> _TASKS FOR THIS EXERCISE_
A. Reproduce the Lawrence Weston description between "Lawrence Weston was" and "in private hands.", inclusive, with "village" in place of "hamlet".
B. Extend the account of Lawrence Weston, picking up after its final sentence.

> _SELECTED EXCERPT_
--*--

Lawrence Weston is a post-war housing estate in northwest Bristol, England, between Henbury and Shirehampton. The estate is bounded in the east by the Blaise Castle estate and woods. It is at the edge of the River Severn's flood plain, directly beneath the wooded Kingsweston Hill. The industrial complex and port of Avonmouth is a mile or so west, across the flood plain. Lawrence Weston forms part of the electoral ward of Avonmouth and Lawrence Weston.

Lawrence Weston was originally a hamlet, a tything of the parish of Henbury. It was transformed in the late 1940s and early 1950s, when the estate was built, absorbing both the original hamlet and the neighbouring hamlet of Kings Weston. Originally council-owned, much of the housing stock is now in private hands.

--*--

> _DATA TO EXAMINE_
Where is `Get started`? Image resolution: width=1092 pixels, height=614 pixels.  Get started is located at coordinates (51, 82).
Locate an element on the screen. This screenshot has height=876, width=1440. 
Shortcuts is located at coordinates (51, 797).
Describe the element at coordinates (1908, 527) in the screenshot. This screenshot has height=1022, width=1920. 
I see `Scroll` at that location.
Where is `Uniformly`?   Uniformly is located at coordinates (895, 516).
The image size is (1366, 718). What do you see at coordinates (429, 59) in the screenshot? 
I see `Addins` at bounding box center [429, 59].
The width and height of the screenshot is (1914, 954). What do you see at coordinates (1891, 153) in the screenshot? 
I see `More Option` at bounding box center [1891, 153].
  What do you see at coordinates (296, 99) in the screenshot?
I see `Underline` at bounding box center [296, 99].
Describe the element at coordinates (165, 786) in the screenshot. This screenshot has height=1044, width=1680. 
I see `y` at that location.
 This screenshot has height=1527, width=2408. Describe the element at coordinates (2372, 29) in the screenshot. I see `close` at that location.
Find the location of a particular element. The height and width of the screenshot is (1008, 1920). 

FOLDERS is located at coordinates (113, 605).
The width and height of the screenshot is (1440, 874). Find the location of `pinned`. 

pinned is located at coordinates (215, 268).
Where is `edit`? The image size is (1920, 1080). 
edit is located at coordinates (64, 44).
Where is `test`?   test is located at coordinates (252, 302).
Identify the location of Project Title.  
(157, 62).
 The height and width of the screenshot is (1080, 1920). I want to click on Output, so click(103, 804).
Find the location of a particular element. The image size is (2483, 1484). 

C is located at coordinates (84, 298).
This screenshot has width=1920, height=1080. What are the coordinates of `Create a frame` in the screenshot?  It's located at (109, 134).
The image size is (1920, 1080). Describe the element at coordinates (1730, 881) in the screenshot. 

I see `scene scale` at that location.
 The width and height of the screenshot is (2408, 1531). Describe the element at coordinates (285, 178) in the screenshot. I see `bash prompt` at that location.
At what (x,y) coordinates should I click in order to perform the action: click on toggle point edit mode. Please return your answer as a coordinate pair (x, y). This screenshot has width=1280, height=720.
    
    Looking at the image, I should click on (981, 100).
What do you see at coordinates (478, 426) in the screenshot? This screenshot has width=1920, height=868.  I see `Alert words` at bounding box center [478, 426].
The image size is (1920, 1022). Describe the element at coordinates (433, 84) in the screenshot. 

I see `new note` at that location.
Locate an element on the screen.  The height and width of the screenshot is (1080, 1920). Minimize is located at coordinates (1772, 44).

--*--

> _RESPONSES FOR EACH TASK_
A.
Lawrence Weston was originally a village, a tything of the parish of Henbury. It was transformed in the late 1940s and early 1950s, when the estate was built, absorbing both the original village and the neighbouring village of Kings Weston. Originally council-owned, much of the housing stock is now in private hands.

B.
There are two youth centres, a BMX track, a young people's shop called Juicy Blitz and a Youth Inclusion project. It has a community farm and a range of clubs and groups for young people. The community also owns the Lawrence Weston Wind Turbine through the Ambition Lawrence Weston charity organisation. The turbine, built in Avonmouth near the Severn Estuary in 2023, generates energy which is then bought by the National Grid, with the surplus revenue then used for community projects and events.

Kings Weston House and Kings Weston Roman Villa both lie near the western end of the estate.

==Lawrence Weston Moor==
Lawrence Weston Moor is an 11.9 hectare local nature reserve leased from Bristol City Council and managed by the Avon Wildlife Trust. The drier fields are hay meadows where plants such as meadowsweet and pepper-saxifrage are common. The wetter meadows have ragged robin, marsh marigold and creeping forget-me-not. The fields and old pollarded willows support birds such as reed buntings, snipe, reed and sedge warblers, little owls and kestrels. The rhynes (drainage ditches) are rich in water plants and provide homes for common frogs and many insects, such as dragonflies.